The goal is winning medals, and in pursuing it Patty envisions using OKRs—objectives and key results, a goal-setting framework for individuals, teams, and organizations—to track and manage activities for athletes and administrators alike. “We need to make sure that every single athlete has documented goals, both short-term and long-term, along with plans for how to get there, broken down into relevant categories such as strength and conditioning, technique, equipment management,” she says. “It means taking a very rigorous operational approach to raising the bar across the board.”  

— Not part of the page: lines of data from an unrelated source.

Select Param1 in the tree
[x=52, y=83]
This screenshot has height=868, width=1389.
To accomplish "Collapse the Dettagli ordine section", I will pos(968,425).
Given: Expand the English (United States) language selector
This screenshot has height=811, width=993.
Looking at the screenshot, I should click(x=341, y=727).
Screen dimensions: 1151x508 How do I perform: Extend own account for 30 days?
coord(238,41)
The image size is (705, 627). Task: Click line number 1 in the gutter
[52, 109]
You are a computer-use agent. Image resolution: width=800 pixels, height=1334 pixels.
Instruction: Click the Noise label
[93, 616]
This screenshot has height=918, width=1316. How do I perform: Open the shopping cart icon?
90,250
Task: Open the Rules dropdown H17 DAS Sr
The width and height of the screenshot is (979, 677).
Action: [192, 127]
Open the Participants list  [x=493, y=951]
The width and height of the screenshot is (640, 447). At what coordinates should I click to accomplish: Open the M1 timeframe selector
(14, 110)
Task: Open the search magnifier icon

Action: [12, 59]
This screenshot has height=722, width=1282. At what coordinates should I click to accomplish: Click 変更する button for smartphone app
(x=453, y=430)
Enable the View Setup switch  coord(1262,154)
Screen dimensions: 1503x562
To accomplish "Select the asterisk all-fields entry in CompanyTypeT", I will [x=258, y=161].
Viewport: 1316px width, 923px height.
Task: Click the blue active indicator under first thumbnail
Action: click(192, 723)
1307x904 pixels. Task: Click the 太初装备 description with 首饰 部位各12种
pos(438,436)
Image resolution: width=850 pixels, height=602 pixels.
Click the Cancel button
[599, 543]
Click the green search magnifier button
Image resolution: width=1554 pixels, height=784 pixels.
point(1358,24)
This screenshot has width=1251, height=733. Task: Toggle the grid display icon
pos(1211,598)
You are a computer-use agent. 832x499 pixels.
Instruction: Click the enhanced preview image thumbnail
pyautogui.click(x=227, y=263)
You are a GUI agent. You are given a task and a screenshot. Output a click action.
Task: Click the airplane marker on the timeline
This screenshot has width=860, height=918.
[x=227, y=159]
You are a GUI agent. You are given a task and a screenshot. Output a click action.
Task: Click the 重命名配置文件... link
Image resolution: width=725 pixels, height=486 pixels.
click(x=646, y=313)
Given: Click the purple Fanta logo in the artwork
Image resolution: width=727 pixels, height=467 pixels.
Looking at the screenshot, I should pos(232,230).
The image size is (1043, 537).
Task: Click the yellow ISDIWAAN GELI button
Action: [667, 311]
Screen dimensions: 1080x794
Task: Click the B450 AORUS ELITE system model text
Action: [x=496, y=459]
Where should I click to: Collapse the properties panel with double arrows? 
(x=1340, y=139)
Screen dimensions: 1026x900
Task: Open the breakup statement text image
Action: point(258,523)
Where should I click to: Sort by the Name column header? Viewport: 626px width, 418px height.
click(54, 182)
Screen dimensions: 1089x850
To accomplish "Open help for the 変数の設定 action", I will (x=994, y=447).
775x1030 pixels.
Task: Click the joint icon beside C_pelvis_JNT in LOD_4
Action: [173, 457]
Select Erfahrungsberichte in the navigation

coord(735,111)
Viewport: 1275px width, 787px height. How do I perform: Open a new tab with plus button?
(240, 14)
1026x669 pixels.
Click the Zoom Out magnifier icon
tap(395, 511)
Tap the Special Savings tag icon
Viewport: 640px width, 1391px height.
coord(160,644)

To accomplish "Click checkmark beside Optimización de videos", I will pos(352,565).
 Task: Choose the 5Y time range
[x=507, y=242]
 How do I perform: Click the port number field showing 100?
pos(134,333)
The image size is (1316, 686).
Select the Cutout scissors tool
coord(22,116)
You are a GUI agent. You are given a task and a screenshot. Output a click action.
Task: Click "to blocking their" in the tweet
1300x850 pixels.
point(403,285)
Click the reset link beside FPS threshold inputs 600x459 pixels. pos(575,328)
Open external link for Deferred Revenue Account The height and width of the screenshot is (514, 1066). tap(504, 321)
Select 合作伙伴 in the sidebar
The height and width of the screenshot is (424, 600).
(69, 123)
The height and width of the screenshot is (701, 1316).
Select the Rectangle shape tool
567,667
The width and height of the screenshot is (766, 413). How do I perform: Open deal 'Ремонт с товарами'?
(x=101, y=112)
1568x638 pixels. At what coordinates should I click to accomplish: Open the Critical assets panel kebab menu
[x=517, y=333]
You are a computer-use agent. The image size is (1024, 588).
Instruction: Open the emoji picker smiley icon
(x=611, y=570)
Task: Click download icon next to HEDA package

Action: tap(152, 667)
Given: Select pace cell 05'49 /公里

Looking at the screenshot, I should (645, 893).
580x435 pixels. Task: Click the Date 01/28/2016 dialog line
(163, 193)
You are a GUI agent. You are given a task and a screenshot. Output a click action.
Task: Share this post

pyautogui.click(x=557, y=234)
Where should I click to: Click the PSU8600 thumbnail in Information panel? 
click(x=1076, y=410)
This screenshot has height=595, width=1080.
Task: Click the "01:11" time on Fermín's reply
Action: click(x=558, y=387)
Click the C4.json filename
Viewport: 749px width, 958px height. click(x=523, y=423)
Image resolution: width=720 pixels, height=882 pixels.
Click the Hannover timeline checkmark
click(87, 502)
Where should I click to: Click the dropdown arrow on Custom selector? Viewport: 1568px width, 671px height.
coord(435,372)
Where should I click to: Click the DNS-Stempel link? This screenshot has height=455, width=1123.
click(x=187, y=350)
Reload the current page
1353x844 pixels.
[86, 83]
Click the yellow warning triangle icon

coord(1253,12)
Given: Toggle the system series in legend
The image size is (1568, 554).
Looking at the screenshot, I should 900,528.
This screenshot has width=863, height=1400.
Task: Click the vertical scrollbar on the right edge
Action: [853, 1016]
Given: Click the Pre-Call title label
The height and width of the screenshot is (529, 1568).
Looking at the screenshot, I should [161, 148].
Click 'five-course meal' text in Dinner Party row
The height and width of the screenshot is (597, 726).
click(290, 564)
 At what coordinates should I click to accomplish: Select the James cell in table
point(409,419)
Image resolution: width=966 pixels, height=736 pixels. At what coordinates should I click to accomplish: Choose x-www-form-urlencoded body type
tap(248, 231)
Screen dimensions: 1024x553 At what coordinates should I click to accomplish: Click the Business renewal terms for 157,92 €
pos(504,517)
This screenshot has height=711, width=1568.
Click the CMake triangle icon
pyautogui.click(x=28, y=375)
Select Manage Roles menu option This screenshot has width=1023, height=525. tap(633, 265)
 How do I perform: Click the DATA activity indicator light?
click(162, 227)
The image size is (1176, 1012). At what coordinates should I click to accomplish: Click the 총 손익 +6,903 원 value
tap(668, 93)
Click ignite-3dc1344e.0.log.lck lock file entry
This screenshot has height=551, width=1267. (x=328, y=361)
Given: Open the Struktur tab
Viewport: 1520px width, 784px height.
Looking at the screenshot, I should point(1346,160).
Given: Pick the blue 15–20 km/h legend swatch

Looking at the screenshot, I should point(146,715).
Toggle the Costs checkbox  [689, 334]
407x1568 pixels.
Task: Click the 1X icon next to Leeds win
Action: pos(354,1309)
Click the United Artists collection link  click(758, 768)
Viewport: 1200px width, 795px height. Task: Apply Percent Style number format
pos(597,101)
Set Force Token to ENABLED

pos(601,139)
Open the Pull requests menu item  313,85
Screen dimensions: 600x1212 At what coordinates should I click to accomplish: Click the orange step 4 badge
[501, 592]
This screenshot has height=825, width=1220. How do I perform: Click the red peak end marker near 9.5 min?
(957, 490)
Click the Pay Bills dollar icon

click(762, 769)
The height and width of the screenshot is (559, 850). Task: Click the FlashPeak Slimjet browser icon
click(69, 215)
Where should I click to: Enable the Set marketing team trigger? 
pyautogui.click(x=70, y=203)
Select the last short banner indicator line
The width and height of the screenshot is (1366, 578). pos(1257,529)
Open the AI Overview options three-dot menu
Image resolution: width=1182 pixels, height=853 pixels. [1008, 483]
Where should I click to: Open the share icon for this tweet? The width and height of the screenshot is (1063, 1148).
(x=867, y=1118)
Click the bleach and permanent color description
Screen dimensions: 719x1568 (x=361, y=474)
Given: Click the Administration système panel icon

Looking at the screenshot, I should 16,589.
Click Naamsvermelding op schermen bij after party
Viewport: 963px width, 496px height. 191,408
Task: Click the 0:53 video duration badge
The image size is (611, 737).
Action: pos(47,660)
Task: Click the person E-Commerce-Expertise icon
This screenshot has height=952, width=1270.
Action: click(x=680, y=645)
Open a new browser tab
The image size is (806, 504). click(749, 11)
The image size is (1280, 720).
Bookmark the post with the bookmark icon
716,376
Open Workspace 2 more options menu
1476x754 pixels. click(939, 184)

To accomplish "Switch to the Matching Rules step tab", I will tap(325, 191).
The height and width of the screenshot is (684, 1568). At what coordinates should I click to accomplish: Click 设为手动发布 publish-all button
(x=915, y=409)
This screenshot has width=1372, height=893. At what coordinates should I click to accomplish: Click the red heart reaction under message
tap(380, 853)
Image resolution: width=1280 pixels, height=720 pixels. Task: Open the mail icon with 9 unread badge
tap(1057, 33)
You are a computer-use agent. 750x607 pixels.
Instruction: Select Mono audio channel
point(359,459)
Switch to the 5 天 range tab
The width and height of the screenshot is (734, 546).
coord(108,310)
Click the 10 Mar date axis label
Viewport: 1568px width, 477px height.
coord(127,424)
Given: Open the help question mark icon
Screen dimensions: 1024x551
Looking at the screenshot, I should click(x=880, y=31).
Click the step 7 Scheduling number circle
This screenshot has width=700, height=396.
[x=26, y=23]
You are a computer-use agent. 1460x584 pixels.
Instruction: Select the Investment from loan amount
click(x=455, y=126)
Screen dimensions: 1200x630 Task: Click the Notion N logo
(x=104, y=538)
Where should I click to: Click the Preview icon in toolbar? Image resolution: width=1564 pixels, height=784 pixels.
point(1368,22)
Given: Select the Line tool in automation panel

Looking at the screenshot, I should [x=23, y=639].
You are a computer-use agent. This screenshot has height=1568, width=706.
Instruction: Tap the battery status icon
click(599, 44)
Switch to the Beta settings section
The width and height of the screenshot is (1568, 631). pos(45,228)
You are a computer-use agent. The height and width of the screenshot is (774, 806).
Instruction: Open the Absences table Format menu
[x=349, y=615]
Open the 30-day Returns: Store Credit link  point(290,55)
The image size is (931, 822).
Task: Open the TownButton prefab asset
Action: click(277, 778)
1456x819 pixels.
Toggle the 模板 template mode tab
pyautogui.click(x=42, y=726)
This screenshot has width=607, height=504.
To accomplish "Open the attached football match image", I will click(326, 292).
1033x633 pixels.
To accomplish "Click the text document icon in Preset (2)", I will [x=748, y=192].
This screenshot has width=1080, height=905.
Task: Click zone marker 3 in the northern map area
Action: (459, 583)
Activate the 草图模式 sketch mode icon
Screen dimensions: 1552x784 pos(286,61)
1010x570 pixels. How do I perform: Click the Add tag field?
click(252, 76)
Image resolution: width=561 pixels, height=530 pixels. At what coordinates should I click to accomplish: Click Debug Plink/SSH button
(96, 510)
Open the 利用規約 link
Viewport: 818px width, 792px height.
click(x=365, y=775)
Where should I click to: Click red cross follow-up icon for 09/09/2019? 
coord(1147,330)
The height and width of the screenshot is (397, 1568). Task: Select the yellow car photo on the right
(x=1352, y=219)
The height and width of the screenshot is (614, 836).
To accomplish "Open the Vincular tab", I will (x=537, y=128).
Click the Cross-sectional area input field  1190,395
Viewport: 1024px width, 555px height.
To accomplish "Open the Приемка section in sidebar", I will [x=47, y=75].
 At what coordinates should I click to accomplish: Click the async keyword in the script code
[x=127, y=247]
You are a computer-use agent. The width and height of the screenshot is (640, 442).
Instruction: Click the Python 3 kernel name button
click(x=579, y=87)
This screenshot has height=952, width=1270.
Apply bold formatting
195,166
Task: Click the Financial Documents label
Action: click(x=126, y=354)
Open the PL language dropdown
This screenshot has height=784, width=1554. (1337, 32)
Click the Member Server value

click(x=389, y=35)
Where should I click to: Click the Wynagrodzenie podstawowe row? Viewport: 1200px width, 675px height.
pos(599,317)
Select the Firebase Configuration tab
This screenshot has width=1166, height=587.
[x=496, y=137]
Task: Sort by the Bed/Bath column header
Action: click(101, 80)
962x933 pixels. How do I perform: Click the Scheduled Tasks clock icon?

Sophie Goldschmidt, CEO of USSS, knew Patty was the right person for the job during the interview. “In professional sport, if you’re not moving forward ambitiously, you’re going backward,” Goldschmidt says. “I wanted someone who would bring a different perspective, who would push our program in different ways to achieve the next level of success. I want to create a more high-performing and professional culture. And I want us to think outside the box. Anouk is brilliant at that.”

USSS’s new chief of sport has two kids in college and a pair of beloved mutts named Major and Minor. Patty, who is gay, has relocated to Park City. Her partner, Dauray Tannahill, owns a business in the San Francisco area, and the two have been traveling back and forth. “It keeps us both on our toes,” Patty laughs. As a U.S. ski team member decades ago, she was not out with her sexual orientation. “When I was on the team, it was not at all inclusive,” she recalls. “I don’t even think I was inclusive. As an organization, we are making huge efforts to be more inclusive, thoughtful, and caring. It’s an area that I really want to drive hard. I think just me being here and being a role model for those other athletes is helpful. I do recognize that I carry the flag.”

“Each athlete has different needs and challenges, and our challenge is to really understand what each one requires in order to achieve their full potential.”

In addition to “fresh thinking,” Goldschmidt praises Patty for her “proven leadership capability” and ability to deal with the USSS’s “broad, diverse, and critical group of stakeholders.” Goldschmidt’s predecessor as CEO of the organization, former Dartmouth skiing star and two-time Olympian Tiger Shaw ’85, emphasizes this point. “When you run the athletic part of a sport’s national governing body, you are managing thousands of people for whom it is an enormously passionate part of their life,” he notes. “For some it is their business. For others it’s their dream.”

Patty seems certain to be a zealous steward of those dreams. However rigorously analytical her approach, she has the heart of a passionate competitor. It has been decades since she competed, but when she recalls what it was like to be a world-class downhill ski racer, you can’t help but feel a vicarious thrill. “It’s just a massive adrenaline rush,” she says. “You’re going 60, 70, 80 miles an hour and then you have to turn and you’re desperately trying to hold onto your edge. You really have to be laser focused.”

Patty promises to keep that laser focus trained on results. Shaw calls her “a godsend” for U.S. skiing. “It’s extraordinary to have someone who is passionate but also has a business career and the analytical skills that go with it,” he says. “You don’t get that combination very often in the Olympic sports world. It’s just a huge win for all of us.”    

 

Rand Richards Cooper wrote about squash coach Vikram Malhotra in the May/June 2022 issue of DAM.